It's been a long time coming: starting next year, women will have the opportunity to play professional Australian Rules Football at a national level. The competition was announced earlier this year, with the AFL to run a competition that will start in February and last for the eight weeks.
There are both inherent risks and opportunities in developing the new league. The risks are that things will be done as they always have been: that the values and approaches of sporting institutions over 100 years old will infect the league from the beginning.
The AFL is disproportionately white, male, straight and wealthy. While the players will be female, there is a danger that the new league's administration will replicate the AFL's existing power structures.
But there is also opportunity. With the new league can come a new focus on intersectionality: in ensuring that players from diverse racial and socio-economic backgrounds are given every opportunity to thrive, and where, rather than replicating historic power structures, the leadership of the competition can be built around values including diversity.

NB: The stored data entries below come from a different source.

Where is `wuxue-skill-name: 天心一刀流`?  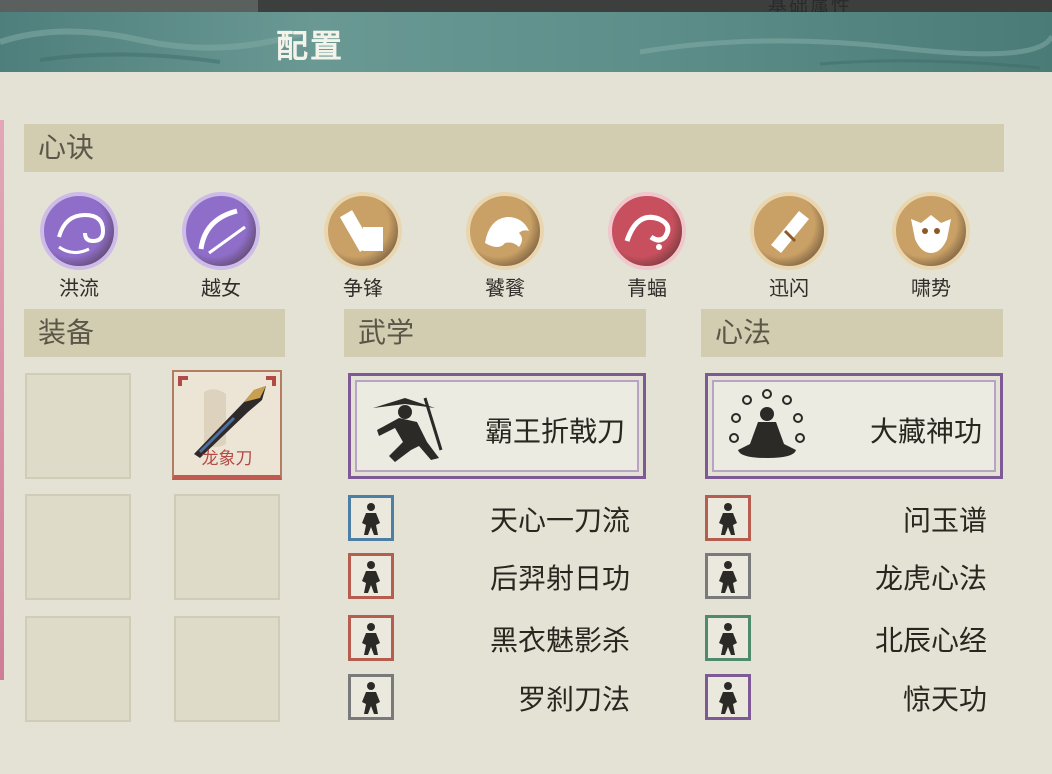 wuxue-skill-name: 天心一刀流 is located at coordinates (560, 520).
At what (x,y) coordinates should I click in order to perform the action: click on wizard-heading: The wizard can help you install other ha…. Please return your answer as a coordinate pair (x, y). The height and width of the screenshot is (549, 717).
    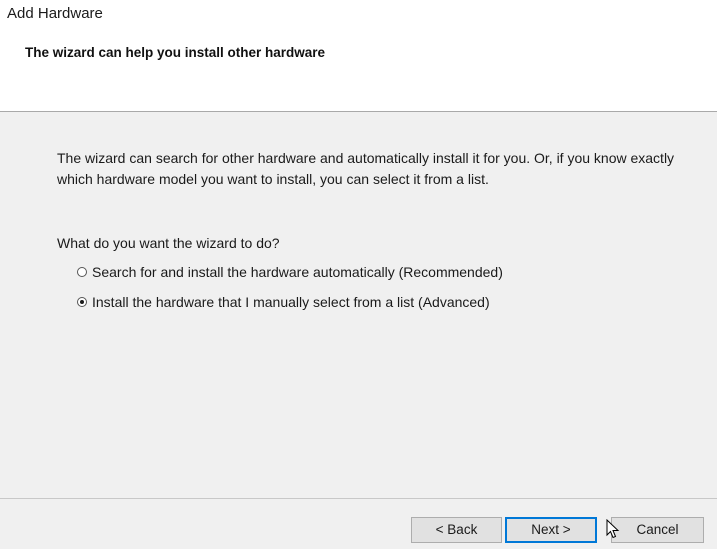
    Looking at the image, I should click on (176, 52).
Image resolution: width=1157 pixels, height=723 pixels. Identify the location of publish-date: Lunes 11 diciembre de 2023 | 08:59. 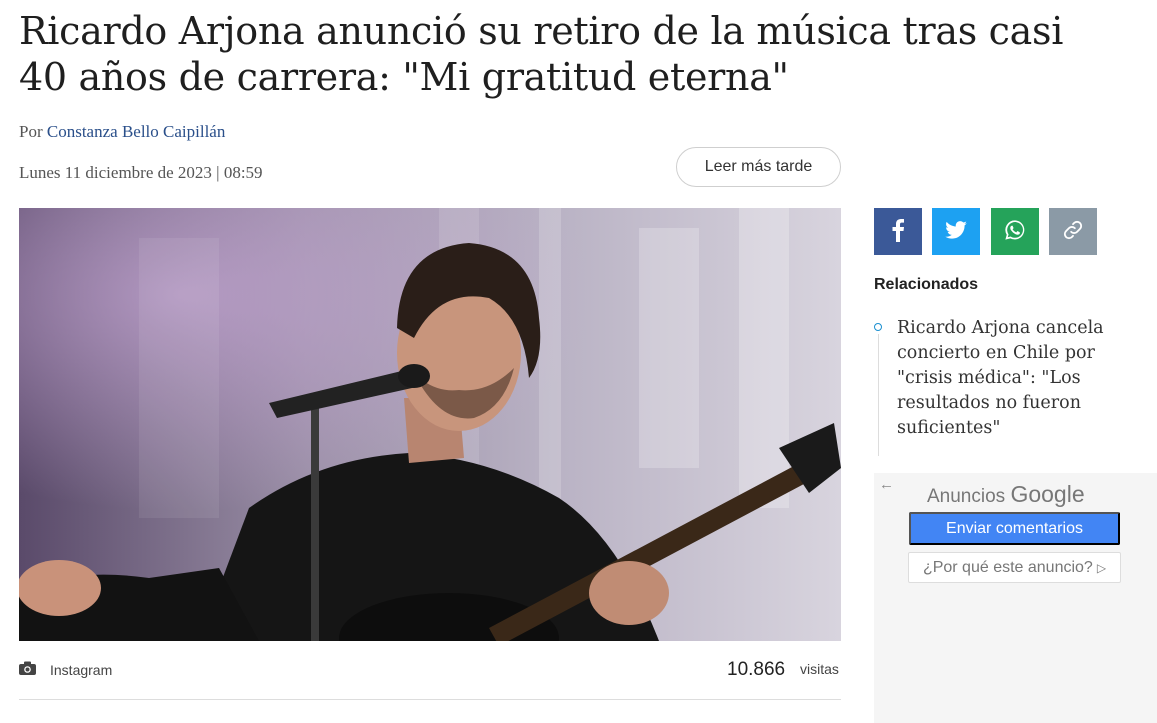
(141, 172).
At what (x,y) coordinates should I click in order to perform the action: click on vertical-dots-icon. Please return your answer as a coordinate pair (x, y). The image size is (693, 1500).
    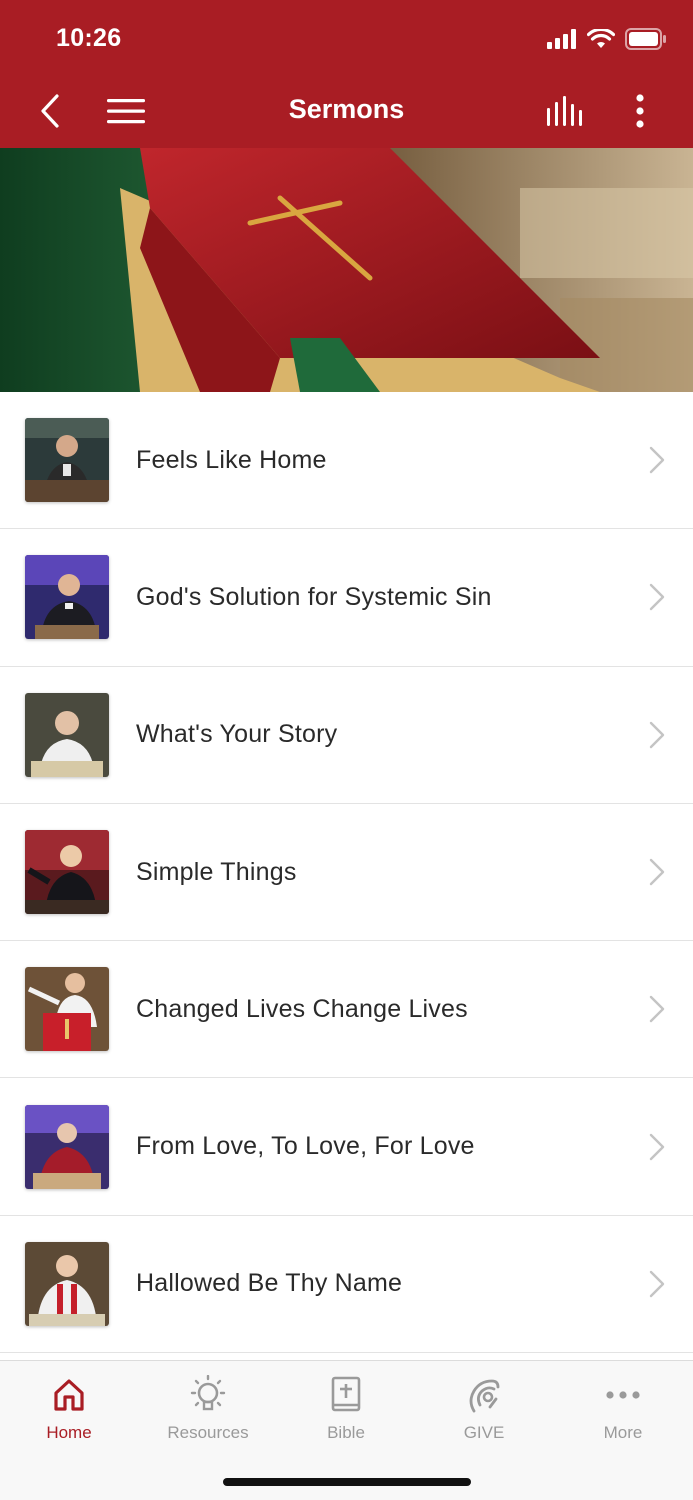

Unfortunately, the early signs have not been good. From player payments to the lack of diversity in exhibition teams to recruitment of off-field staff, it seems the women's league is heading down the same path as its male counterpart: mostly white, with men in positions of power and few opportunities for women from poor backgrounds.
Early recruiting has certainly suggested existing power structures are likely to be replicated in the League. Of the seven coaches named so far to the women’s league, only two — Fremantle’s Michelle Cowan and Adelaide’s Bec Goddard — are female.
This dominance of male coaches again replicated model in which women are accountable largely to men: both as coaches and in senior management roles. The exceptions are Adelaide, Fremantle, Brisbane and Collingwood, whose org charts have women in senior roles in their women’s football department.
If a leadership role in the women's league is seen as a stepping stone into coaching or administration in the men's competition and remains a pathway primarily for men, it will be a problem. The league needs to provide pathways for women to develop those skills in at least equal numbers to men. A women's league that is dominated by men off the field substantially undermines the project of developing opportunities for women in football.
"Football has been a site where Indigenous men have had opportunities rarely available to them in other parts of life. Indigenous women should have similar opportunities."
The concerns extend beyond hiring decisions, though. This week, it was revealed that most of the players in the women's league will earn just $5000 for an eight-week season. It seems that the clubs will be limited in the number of hours women can train (nine hours per week). Without that limit, they would earn below minimum wage.
But the lower wage has serious equity implications, beyond the clear discrepancy between men's and women's wages. In order to train three times a week, many players will be required to relocate closer to their clubs. This puts their day jobs in jeopardy, meaning only those who can afford to change jobs or take time off can afford to play. This has the potential to seriously skew the playing group towards those who are from higher socio-economic status.
It will also disproportionately exclude women in regional areas (which also disproportionately affects Indigenous women) and women who don't live in the states with a team.
Additionally, weekend and evening child care, when players are most likely to need it, costs substantially more than weekday child care. There is a strong likelihood that for women with caring responsibilities, the bulk of that meagre salary would be eaten up by child care costs. This has the effect of excluding women with caring responsibilities from participation in the league.
So the foundation for a genuinely inclusive league is not strong. Fair pay is an essential part of that: to ensure that women of disadvantaged backgrounds aren't excluded from participating in the league.
The league has also been disappointingly quiet on the participation of Indigenous women. There has been no public commitment to develop pathways for Indigenous girls to be involved in football, which is absolutely essential for the league to be truly inclusive. Football has been a site where Indigenous men have had opportunities rarely available to them in other parts of life. Indigenous women should have similar opportunities.
So while there are great opportunities for the AFL National Women's League to forge new ground and create a more inclusive competition, so far the signs haven't been positive. The groundwork seems to be in place for a competition where the players are disproportionately privileged, and the off-field roles are occupied more by men than by women. Rather than challenging the paradigm of gender and sport in Australia, and recognising intersectionality and inclusiveness as vital parts of that, the league is perpetuating old power structures. Sure, it might get better later on. But there's no reason it can't be better from the start.
Erin Riley is a sports writer and historian from Sydney. Her writing is focused on understanding the role sport and its institutions play in Australian life.